Тот рухнул как подкошенный. И не никнул.
Тут же у столика возникли двое вышибал, которых привел кельнер, трусливо прятавшийся за их спинами.
- Ничего страшного, - спокойно объяснил ситуацию Коля. - Наш друг выпил лишнего, вот и поскользнулся. Помогите мне, пожалуйста, господин подполковник.

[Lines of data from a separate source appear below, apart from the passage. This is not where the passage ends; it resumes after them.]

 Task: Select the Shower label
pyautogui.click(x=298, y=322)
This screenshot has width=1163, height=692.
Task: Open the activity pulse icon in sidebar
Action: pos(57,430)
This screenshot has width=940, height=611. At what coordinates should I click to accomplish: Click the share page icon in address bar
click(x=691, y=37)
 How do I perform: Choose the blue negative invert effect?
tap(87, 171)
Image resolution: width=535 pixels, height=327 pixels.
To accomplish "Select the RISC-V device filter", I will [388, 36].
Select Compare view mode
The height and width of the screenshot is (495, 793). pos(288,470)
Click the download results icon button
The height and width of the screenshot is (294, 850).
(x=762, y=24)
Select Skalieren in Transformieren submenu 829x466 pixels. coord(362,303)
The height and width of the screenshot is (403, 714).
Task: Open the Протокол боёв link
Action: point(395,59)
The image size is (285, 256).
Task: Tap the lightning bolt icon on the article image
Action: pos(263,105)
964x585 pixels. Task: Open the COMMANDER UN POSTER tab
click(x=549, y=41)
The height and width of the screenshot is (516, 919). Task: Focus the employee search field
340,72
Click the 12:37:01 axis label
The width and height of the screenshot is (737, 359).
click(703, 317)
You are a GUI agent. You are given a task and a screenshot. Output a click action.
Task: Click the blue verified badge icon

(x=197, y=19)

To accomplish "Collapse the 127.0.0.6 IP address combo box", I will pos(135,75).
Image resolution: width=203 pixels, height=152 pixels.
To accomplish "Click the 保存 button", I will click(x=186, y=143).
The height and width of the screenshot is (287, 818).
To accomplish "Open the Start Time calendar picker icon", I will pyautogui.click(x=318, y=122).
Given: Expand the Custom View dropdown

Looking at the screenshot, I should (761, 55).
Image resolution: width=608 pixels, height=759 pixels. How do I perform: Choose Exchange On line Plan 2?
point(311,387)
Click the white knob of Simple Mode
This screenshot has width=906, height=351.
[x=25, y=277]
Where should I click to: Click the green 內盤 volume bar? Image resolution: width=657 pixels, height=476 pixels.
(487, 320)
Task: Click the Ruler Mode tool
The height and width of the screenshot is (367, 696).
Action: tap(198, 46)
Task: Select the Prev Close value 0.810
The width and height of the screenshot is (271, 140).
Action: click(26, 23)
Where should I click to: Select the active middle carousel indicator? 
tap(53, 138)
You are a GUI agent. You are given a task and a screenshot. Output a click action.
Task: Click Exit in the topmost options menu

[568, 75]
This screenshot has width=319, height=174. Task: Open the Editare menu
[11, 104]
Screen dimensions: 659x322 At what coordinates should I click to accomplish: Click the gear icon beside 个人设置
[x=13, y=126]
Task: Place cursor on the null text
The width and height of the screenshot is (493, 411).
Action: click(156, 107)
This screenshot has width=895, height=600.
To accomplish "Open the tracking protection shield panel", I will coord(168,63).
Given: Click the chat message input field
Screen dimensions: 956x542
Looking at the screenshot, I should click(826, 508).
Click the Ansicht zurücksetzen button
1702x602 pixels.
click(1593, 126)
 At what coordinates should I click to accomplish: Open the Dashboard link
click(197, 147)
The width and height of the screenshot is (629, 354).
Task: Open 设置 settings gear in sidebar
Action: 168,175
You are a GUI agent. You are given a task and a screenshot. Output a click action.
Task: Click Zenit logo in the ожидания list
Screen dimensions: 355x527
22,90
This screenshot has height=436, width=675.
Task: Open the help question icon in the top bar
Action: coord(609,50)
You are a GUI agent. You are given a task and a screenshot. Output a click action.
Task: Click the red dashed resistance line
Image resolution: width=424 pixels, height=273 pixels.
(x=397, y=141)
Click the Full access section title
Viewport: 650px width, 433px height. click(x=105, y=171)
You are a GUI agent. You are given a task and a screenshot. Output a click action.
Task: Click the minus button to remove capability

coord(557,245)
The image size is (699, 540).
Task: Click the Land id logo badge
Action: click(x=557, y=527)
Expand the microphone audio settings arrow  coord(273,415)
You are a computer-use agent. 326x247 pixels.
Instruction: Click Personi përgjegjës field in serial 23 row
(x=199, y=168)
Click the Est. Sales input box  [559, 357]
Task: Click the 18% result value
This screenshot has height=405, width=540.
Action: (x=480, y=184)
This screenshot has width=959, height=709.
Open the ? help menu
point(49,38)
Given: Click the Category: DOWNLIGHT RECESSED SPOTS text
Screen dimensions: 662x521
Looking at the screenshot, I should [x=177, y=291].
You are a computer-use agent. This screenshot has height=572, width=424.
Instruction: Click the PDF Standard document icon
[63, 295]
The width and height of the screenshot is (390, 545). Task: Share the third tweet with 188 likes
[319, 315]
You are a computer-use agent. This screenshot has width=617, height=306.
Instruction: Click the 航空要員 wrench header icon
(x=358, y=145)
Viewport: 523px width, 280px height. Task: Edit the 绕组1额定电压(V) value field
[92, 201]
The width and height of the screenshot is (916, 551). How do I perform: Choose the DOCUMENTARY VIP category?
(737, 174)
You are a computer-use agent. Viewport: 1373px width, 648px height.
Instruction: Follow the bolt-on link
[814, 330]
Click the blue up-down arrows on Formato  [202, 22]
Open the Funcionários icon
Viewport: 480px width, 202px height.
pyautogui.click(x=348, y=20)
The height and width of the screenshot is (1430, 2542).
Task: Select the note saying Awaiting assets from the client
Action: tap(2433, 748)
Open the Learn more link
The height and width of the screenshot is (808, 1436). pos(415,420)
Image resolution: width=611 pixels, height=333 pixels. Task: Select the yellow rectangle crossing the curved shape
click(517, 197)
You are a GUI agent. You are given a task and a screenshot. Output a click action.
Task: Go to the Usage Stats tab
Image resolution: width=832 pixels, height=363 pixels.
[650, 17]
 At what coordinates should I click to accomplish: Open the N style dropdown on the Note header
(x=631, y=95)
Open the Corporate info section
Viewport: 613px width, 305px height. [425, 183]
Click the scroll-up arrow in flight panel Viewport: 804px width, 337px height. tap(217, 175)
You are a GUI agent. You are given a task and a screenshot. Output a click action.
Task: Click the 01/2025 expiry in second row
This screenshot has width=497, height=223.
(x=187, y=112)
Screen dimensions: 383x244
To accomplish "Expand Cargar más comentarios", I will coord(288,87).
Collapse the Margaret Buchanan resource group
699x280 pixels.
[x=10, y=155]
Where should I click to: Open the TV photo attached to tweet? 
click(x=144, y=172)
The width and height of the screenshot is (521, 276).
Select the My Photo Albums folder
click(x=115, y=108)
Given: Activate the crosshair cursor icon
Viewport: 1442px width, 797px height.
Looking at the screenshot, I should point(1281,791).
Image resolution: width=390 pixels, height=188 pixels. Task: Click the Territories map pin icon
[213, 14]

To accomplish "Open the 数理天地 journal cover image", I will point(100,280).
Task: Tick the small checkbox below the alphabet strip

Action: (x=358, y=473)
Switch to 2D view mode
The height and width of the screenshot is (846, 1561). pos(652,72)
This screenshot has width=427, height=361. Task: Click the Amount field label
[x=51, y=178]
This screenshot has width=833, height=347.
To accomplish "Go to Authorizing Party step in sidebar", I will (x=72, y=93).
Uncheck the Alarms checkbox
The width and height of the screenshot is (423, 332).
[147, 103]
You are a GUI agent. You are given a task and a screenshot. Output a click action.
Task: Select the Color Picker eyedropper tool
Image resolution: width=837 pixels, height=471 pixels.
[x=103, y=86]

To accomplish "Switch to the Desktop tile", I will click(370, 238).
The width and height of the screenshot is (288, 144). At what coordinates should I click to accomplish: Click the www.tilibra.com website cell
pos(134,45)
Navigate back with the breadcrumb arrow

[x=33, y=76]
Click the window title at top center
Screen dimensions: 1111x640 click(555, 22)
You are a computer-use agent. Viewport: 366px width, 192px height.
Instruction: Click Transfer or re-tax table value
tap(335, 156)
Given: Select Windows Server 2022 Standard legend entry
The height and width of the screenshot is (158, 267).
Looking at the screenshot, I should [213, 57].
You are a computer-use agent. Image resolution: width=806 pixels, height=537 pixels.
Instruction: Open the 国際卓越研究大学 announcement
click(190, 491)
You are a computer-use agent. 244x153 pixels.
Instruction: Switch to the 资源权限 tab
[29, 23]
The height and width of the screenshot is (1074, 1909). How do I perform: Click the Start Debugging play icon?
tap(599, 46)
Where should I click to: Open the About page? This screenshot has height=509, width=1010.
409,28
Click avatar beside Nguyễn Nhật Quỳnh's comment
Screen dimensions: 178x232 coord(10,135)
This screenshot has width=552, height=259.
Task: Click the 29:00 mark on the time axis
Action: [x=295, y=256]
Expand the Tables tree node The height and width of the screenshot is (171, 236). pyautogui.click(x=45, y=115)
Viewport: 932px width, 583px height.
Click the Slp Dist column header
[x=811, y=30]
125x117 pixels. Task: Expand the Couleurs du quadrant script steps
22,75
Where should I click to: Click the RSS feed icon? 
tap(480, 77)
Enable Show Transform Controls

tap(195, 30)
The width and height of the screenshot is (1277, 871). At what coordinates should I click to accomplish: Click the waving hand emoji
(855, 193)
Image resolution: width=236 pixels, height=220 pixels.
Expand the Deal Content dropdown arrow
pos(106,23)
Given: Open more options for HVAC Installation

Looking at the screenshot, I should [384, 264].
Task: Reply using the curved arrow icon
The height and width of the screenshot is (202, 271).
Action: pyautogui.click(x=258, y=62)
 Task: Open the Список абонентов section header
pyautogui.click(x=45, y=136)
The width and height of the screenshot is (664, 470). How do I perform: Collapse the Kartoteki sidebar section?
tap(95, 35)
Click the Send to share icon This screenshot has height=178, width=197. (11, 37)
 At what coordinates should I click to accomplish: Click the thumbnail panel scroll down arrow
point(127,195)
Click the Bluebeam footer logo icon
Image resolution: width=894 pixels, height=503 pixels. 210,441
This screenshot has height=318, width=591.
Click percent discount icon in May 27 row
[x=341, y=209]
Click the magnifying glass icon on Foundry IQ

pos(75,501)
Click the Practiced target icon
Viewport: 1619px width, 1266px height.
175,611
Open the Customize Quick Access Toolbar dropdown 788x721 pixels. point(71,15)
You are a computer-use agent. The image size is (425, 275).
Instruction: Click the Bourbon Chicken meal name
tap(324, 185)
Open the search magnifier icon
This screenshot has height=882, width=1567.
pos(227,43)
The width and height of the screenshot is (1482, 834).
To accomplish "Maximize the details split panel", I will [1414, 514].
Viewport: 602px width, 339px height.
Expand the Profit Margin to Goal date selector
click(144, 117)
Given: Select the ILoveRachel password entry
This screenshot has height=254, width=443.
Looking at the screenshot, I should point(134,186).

Услышав магическое "господин подполковник", вышибалы переглянулись между собой, посмотрели на кельнера и молча ушли. А Коля с помощью фон Гетца усадил поверженного буяна на четвертый, незанятый стул, положив его руки и голову на стол. Со стороны вполне могло показаться, что гуляет компания четырех старых друзей. Один из них устал, чуток превысив свою норму.
VI
Мы как-то выпустили из поля зрения четырех весьма серьезных, влиятельных и уважаемых людей, которые не играют в нашем рассказе первых ролей, но оказывают на судьбы наших героев - Коли, фон Гетца, Штейна - такое же влияние, какое оказывают магнитные бури на стрелку компаса. Интересно посмотреть, чем занимались Гиммлер, Шелленберг, Канарис и Головин в эти первые дни лета 1942 года.
Пожалуй, наименьшее влияние на Колю и фон Гетца сейчас мог оказывать Гиммлер, рейхсфюрер СС и министр внутренних дел. В начале лета сорок второго года у него хватало других забот, потока которых можно разделить на три главных направления.
Во-первых, СС оставались ответственными за "окончательное решение еврейского вопроса". Пять месяцев назад в Ванзее высшее гитлеровское руководство приняло решение очистить для немцев ряд областей внутри Германии и на захваченных территориях Восточной Европы от "расово неполноценных" - евреев, цыган, славян, литовцев. Работа предстояла титаническая: выявить, задержать, переместить на сотни километров и изолировать для дальнейшего планомерного уничтожения миллионы человек. При всей немецкой педантичности, аккуратности и исполнительности, при всей широте полномочий рейхсфюрера задача эта была не так проста, как это могло показаться человеку, далекому от системы исполнения наказаний.
Вторым направлением деятельности рейхсфюрера было постоянное и неуклонное усиление роли СС в государстве и обществе. В частности, он много внимания уделял созданию новых и укреплению старых частей ваффен-СС.